Records for locating described items:
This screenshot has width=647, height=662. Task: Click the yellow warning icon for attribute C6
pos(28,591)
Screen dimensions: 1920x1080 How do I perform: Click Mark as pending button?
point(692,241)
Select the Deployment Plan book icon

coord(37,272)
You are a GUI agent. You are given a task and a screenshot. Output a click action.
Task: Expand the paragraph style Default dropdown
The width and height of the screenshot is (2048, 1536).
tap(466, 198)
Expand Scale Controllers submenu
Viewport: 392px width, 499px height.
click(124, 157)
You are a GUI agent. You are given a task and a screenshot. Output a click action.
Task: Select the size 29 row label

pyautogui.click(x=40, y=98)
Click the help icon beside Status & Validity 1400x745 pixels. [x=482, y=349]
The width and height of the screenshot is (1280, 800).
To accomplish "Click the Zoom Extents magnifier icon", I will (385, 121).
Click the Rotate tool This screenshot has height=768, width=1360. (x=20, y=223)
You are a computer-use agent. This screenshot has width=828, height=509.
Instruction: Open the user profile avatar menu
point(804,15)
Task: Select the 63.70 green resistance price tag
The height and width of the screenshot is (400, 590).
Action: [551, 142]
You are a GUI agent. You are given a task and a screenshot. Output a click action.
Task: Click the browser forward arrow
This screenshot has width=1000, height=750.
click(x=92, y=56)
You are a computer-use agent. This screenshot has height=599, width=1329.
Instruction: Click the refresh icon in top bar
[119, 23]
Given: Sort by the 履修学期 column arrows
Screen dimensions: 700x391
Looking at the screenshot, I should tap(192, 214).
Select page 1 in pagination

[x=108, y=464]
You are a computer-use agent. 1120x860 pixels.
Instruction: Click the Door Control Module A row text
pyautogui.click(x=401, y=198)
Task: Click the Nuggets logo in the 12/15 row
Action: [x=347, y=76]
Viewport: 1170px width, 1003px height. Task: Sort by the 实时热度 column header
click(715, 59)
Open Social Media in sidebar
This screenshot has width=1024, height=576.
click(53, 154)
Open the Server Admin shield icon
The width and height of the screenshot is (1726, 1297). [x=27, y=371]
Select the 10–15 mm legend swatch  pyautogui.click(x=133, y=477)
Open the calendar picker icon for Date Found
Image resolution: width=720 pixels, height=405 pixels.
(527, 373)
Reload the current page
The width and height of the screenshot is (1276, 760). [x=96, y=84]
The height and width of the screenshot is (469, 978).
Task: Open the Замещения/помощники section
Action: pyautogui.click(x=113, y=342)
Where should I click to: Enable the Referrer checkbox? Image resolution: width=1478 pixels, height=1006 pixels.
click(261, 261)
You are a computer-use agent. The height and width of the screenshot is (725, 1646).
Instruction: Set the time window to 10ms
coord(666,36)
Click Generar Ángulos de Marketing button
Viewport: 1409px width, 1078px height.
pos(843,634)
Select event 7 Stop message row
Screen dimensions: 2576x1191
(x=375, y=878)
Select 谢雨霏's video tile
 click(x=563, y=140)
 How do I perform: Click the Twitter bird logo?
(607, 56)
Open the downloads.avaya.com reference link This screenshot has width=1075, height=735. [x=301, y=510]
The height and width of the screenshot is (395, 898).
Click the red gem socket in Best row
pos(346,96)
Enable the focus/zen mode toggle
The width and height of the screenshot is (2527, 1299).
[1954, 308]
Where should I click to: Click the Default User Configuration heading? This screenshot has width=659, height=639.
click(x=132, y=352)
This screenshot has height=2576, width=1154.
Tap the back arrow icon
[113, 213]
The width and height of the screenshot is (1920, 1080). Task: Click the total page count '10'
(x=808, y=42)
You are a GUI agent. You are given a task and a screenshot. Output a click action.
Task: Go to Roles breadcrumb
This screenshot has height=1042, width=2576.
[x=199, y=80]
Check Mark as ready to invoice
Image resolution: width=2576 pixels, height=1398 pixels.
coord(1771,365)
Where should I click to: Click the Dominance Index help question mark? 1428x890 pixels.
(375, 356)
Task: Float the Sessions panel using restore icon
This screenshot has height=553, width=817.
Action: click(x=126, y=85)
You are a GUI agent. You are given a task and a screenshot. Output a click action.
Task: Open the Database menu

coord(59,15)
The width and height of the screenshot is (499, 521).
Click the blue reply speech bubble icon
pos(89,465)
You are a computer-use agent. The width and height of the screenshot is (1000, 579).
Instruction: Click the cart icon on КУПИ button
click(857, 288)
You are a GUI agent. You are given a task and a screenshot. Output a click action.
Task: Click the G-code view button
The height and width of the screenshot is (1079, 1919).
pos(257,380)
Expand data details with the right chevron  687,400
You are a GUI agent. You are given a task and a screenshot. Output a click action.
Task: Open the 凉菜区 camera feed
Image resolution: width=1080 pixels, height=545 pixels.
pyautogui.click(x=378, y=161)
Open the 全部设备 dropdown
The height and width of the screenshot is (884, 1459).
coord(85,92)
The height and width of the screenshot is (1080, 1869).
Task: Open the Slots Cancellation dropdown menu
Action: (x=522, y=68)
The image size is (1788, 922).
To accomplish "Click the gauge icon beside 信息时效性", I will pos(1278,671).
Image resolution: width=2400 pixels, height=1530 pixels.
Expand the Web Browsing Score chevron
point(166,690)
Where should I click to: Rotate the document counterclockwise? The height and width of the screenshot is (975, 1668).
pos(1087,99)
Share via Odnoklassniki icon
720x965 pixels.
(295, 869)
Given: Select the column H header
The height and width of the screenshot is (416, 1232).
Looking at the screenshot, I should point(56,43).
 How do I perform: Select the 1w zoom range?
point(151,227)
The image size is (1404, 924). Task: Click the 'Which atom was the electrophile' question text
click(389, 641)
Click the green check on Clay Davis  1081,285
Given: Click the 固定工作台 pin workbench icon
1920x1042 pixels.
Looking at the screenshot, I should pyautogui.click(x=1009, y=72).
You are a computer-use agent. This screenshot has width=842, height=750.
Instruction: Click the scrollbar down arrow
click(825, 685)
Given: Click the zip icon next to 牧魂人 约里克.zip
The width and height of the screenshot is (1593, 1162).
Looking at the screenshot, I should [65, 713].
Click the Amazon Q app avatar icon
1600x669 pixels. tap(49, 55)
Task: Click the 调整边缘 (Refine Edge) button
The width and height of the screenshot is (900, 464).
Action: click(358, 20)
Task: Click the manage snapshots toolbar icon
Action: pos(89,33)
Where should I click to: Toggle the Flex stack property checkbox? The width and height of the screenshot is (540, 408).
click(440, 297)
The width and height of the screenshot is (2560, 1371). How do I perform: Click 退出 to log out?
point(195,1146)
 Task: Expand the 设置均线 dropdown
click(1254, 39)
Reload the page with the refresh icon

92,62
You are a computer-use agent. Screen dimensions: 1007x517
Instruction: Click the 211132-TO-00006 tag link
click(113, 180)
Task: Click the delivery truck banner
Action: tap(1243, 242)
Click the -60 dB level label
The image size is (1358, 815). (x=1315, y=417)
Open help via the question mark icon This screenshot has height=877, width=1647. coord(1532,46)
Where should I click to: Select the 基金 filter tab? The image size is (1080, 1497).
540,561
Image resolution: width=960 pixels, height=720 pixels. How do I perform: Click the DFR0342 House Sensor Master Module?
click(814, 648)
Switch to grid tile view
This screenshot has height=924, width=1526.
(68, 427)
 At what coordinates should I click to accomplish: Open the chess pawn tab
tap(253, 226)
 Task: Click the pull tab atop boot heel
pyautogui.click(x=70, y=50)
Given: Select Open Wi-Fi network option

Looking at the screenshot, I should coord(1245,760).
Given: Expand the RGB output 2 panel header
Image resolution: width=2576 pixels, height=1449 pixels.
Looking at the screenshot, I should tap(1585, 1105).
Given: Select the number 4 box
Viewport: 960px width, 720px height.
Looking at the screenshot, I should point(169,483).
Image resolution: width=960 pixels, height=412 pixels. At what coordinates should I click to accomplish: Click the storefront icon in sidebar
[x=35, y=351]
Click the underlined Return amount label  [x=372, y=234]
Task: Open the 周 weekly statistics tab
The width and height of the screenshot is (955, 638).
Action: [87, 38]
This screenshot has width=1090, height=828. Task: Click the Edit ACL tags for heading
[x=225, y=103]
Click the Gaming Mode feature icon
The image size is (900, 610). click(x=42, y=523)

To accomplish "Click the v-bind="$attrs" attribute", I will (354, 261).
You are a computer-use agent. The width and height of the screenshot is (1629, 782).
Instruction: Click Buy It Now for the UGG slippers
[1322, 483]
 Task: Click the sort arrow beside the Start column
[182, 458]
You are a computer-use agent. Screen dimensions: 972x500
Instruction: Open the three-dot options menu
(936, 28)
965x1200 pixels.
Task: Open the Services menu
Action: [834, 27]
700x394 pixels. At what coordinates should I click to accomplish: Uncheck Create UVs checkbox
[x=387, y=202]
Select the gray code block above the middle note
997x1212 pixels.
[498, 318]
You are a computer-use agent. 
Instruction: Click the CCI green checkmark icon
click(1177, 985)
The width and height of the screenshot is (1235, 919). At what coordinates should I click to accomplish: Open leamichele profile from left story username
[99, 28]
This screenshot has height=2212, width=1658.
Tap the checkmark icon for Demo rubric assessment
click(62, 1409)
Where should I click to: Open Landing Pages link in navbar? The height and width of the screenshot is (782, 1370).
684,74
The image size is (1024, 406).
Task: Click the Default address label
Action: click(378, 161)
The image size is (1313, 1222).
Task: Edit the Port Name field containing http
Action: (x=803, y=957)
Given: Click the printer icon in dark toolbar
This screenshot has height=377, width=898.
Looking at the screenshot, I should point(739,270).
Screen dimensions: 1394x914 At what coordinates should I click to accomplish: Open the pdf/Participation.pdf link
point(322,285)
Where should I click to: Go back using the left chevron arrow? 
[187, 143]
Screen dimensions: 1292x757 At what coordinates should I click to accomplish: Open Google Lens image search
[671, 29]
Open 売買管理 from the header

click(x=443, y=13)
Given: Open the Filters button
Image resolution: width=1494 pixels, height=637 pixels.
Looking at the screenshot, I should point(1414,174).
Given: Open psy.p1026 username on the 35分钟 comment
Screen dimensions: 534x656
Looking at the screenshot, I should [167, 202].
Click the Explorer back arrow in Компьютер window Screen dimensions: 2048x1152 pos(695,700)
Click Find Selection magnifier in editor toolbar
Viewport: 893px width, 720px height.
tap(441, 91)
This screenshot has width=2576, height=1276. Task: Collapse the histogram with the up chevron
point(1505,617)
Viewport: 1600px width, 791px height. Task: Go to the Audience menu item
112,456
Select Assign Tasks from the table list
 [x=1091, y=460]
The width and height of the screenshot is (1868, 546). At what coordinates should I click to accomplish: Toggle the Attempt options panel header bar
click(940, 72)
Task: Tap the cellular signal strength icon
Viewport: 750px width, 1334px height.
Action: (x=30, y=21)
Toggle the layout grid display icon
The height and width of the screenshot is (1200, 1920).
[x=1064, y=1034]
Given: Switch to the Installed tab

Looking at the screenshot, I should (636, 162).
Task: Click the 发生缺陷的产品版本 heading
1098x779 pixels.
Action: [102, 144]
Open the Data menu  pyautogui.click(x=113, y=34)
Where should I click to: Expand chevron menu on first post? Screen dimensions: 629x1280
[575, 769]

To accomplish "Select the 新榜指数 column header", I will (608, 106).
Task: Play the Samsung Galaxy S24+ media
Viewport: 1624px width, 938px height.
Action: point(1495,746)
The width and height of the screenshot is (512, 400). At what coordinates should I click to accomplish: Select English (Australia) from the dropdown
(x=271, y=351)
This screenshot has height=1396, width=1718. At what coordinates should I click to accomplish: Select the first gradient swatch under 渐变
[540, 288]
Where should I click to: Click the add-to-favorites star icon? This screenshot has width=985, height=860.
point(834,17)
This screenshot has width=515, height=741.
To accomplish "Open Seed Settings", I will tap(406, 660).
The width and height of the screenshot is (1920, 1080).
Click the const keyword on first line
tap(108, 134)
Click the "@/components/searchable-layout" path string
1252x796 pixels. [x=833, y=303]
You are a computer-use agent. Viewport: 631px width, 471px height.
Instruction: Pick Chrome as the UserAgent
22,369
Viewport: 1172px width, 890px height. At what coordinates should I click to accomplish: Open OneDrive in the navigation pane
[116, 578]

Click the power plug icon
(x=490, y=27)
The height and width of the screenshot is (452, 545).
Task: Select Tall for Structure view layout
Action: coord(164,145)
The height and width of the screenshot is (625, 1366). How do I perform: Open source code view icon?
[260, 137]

-- THE REQUEST --
Repeat the lines of the entries above exactly as they appear, starting with the line containing "Task: Select the 63.70" and ending with the line containing "Open the downloads.avaya.com", both included.

-- EXERCISE RESULT --
Task: Select the 63.70 green resistance price tag
The height and width of the screenshot is (400, 590).
Action: [551, 142]
You are a GUI agent. You are given a task and a screenshot. Output a click action.
Task: Click the browser forward arrow
This screenshot has width=1000, height=750.
click(x=92, y=56)
You are a computer-use agent. This screenshot has height=599, width=1329.
Instruction: Click the refresh icon in top bar
[119, 23]
Given: Sort by the 履修学期 column arrows
Screen dimensions: 700x391
Looking at the screenshot, I should tap(192, 214).
Select page 1 in pagination

[x=108, y=464]
You are a computer-use agent. 1120x860 pixels.
Instruction: Click the Door Control Module A row text
pyautogui.click(x=401, y=198)
Task: Click the Nuggets logo in the 12/15 row
Action: [x=347, y=76]
Viewport: 1170px width, 1003px height. Task: Sort by the 实时热度 column header
click(715, 59)
Open Social Media in sidebar
This screenshot has width=1024, height=576.
click(53, 154)
Open the Server Admin shield icon
The width and height of the screenshot is (1726, 1297). [x=27, y=371]
Select the 10–15 mm legend swatch  pyautogui.click(x=133, y=477)
Open the calendar picker icon for Date Found
Image resolution: width=720 pixels, height=405 pixels.
(527, 373)
Reload the current page
The width and height of the screenshot is (1276, 760). [x=96, y=84]
The height and width of the screenshot is (469, 978).
Task: Open the Замещения/помощники section
Action: pyautogui.click(x=113, y=342)
Where should I click to: Enable the Referrer checkbox? Image resolution: width=1478 pixels, height=1006 pixels.
click(261, 261)
You are a computer-use agent. The height and width of the screenshot is (725, 1646).
Instruction: Set the time window to 10ms
coord(666,36)
Click Generar Ángulos de Marketing button
Viewport: 1409px width, 1078px height.
pos(843,634)
Select event 7 Stop message row
Screen dimensions: 2576x1191
(x=375, y=878)
Select 谢雨霏's video tile
 click(x=563, y=140)
 How do I perform: Click the Twitter bird logo?
(607, 56)
Open the downloads.avaya.com reference link This screenshot has width=1075, height=735. [x=301, y=510]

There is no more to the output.